When is the right time to buy a pure debt fund?
The trading time of the Fund is 15:00. When buying a pure debt fund, it is generally recommended to buy it a few minutes before 15:00, because you can see the fund valuation on that day as a reference. If the fund has a high increase, it can wait.
You can buy when the fund falls, because buying when the fund falls will lower the price of the fund, so you can buy more shares with the same funds, which will reduce the cost of buying. The lower the buying cost, the more likely investors are to make money.
Generally, the fund valuation close to 15:00 is more accurate. After 15:00, the valuation of the fund will not change, and investors can see the net value of the fund the next day. Generally speaking, the increase of fund net value means making money, while the decrease of fund net value means losing money. Then if you buy after 15:00, it is calculated according to the net value after the close of the next trading day, so there is no reference for fund valuation.
How do pure debt funds choose the buying opportunity?

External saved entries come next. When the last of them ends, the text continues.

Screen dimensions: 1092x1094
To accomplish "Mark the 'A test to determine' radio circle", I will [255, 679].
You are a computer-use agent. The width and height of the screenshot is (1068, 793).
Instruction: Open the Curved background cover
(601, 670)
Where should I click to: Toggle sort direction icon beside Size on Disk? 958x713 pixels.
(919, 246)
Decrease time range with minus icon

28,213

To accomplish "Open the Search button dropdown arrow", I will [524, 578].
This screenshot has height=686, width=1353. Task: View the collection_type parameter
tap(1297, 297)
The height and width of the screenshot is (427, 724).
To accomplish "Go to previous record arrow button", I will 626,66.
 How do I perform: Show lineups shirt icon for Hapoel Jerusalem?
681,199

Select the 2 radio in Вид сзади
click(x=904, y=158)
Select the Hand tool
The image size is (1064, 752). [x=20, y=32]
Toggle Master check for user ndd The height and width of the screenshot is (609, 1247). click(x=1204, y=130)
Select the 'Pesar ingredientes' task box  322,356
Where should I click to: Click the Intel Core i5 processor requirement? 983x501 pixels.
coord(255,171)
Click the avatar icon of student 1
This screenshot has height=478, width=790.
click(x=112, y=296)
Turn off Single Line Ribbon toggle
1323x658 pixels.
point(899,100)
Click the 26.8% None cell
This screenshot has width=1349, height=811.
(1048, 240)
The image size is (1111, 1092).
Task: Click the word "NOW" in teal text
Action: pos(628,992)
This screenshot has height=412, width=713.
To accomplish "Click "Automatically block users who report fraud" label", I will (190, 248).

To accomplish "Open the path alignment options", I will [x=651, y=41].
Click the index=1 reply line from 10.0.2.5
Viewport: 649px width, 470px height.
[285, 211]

When buying a pure debt fund, you can analyze the trend of the fund. When buying, only buying at a low level and selling at a high level can make money, that is, earning the difference. Pure debt funds with excessive increase are relatively risky. When buying a pure debt fund, you can find a low position to buy and then sell it at a high position to make money.
Secondly, look at the price-earnings ratio of the benchmark index. When the price-earnings ratio is lower than the long-term average price-earnings ratio, you can consider buying, and when the price-earnings ratio is higher than the long-term average price-earnings ratio, you can consider selling. In addition, you can refer to the fund valuation. If the fund is overvalued, it means that the fund is not suitable for buying and the risk is relatively high. When considering pure debt funds, priority can be given to buying when the fund stock market is low.
Finally, it should be noted that pure debt funds are also risky and may lose money. When investing, everyone must be cautious. Don't think that pure debt funds are risky and invest at will. When the market is bad, there is the possibility of losing money.
Share two common methods.
1, boulder falling. After the stock price rose sharply, the platform was sorted out, and after sorting, it broke through the platform, but after breaking through the platform, there was a daily limit of heavy volume. On the second day of the daily limit, the stock price quickly fell back and peaked, while the trading volume shrank from the previous day and was close to the lowest price, like hanging a stone, indicating that the willingness to chase high was not strong, while the selling pressure of profit-taking disk increased.
The eagle put out the fire. The continuous daily limit of stocks highlights the effect of making money, and investors are enthusiastic about chasing up. Suddenly, a huge negative line doused the fervent enthusiasm of investors, and the stock price peaked, and then quickly fell back. Key points of operation: the stock has a continuous daily limit; The more you go up, the more energy you start to shrink, which is manifested by the daily limit of shrinkage; Huge yinxian is a historical quantity in recent one or two years.